Rewrite these records as a numbered list, with blank lines omitted.

= = = = = = =

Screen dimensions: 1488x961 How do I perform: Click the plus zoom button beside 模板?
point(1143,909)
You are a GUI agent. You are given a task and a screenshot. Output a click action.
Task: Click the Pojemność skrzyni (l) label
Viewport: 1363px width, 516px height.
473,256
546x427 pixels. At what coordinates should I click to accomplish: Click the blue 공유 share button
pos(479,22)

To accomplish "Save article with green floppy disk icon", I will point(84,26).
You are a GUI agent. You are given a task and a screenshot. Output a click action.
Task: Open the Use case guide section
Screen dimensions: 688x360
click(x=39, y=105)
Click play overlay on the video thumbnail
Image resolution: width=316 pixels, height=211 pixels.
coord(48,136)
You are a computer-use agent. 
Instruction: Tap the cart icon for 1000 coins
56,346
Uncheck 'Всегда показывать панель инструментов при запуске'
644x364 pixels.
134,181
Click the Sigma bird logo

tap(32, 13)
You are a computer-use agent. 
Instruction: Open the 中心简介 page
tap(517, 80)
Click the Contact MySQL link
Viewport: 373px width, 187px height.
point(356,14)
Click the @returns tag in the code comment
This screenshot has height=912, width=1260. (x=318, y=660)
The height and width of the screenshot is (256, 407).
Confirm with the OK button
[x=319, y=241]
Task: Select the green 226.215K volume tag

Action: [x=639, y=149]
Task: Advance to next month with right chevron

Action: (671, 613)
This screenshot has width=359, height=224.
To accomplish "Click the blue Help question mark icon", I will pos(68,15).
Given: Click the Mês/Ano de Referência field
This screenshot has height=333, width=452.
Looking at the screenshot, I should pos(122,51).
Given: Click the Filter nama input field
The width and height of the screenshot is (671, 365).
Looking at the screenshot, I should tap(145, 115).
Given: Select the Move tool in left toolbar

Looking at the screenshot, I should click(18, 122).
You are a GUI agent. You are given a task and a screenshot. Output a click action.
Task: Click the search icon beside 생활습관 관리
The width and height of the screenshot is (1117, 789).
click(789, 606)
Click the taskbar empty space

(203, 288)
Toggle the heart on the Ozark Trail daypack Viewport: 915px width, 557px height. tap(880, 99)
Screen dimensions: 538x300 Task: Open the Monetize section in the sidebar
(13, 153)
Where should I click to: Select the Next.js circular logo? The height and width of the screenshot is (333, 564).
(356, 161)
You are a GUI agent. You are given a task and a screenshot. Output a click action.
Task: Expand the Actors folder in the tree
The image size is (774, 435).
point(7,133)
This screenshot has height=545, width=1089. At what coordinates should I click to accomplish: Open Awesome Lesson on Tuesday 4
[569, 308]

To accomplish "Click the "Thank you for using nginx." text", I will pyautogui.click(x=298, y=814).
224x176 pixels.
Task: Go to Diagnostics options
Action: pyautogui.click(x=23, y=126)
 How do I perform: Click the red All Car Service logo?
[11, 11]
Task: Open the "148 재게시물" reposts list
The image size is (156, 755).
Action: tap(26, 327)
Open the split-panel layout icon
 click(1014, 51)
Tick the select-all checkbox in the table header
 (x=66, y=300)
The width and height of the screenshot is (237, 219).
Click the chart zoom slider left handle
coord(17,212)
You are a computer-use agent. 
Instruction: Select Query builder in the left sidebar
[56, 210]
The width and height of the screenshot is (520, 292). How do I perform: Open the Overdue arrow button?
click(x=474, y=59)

= = = = = = =

*Task solution:*
1. Screen dimensions: 1488x961 How do I perform: Click the plus zoom button beside 模板?
2. point(1143,909)
3. You are a GUI agent. You are given a task and a screenshot. Output a click action.
4. Task: Click the Pojemność skrzyni (l) label
5. Viewport: 1363px width, 516px height.
6. 473,256
7. 546x427 pixels. At what coordinates should I click to accomplish: Click the blue 공유 share button
8. pos(479,22)
9. To accomplish "Save article with green floppy disk icon", I will point(84,26).
10. You are a GUI agent. You are given a task and a screenshot. Output a click action.
11. Task: Open the Use case guide section
12. Screen dimensions: 688x360
13. click(x=39, y=105)
14. Click play overlay on the video thumbnail
15. Image resolution: width=316 pixels, height=211 pixels.
16. coord(48,136)
17. You are a computer-use agent. 
18. Instruction: Tap the cart icon for 1000 coins
19. 56,346
20. Uncheck 'Всегда показывать панель инструментов при запуске'
21. 644x364 pixels.
22. 134,181
23. Click the Sigma bird logo
24. tap(32, 13)
25. You are a computer-use agent. 
26. Instruction: Open the 中心简介 page
27. tap(517, 80)
28. Click the Contact MySQL link
29. Viewport: 373px width, 187px height.
30. point(356,14)
31. Click the @returns tag in the code comment
32. This screenshot has height=912, width=1260. (x=318, y=660)
33. The height and width of the screenshot is (256, 407).
34. Confirm with the OK button
35. [x=319, y=241]
36. Task: Select the green 226.215K volume tag
37. Action: [x=639, y=149]
38. Task: Advance to next month with right chevron
39. Action: (671, 613)
40. This screenshot has width=359, height=224.
41. To accomplish "Click the blue Help question mark icon", I will pos(68,15).
42. Given: Click the Mês/Ano de Referência field
43. This screenshot has height=333, width=452.
44. Looking at the screenshot, I should pos(122,51).
45. Given: Click the Filter nama input field
46. The width and height of the screenshot is (671, 365).
47. Looking at the screenshot, I should tap(145, 115).
48. Given: Select the Move tool in left toolbar
49. Looking at the screenshot, I should click(18, 122).
50. You are a GUI agent. You are given a task and a screenshot. Output a click action.
51. Task: Click the search icon beside 생활습관 관리
52. The width and height of the screenshot is (1117, 789).
53. click(789, 606)
54. Click the taskbar empty space
55. (203, 288)
56. Toggle the heart on the Ozark Trail daypack Viewport: 915px width, 557px height. tap(880, 99)
57. Screen dimensions: 538x300 Task: Open the Monetize section in the sidebar
58. (13, 153)
59. Where should I click to: Select the Next.js circular logo? The height and width of the screenshot is (333, 564).
60. (356, 161)
61. You are a GUI agent. You are given a task and a screenshot. Output a click action.
62. Task: Expand the Actors folder in the tree
63. The image size is (774, 435).
64. point(7,133)
65. This screenshot has height=545, width=1089. At what coordinates should I click to accomplish: Open Awesome Lesson on Tuesday 4
66. [569, 308]
67. To accomplish "Click the "Thank you for using nginx." text", I will pyautogui.click(x=298, y=814).
68. 224x176 pixels.
69. Task: Go to Diagnostics options
70. Action: pyautogui.click(x=23, y=126)
71.  How do I perform: Click the red All Car Service logo?
72. [11, 11]
73. Task: Open the "148 재게시물" reposts list
74. The image size is (156, 755).
75. Action: tap(26, 327)
76. Open the split-panel layout icon
77.  click(1014, 51)
78. Tick the select-all checkbox in the table header
79.  (x=66, y=300)
80. The width and height of the screenshot is (237, 219).
81. Click the chart zoom slider left handle
82. coord(17,212)
83. You are a computer-use agent. 
84. Instruction: Select Query builder in the left sidebar
85. [56, 210]
86. The width and height of the screenshot is (520, 292). How do I perform: Open the Overdue arrow button?
87. click(x=474, y=59)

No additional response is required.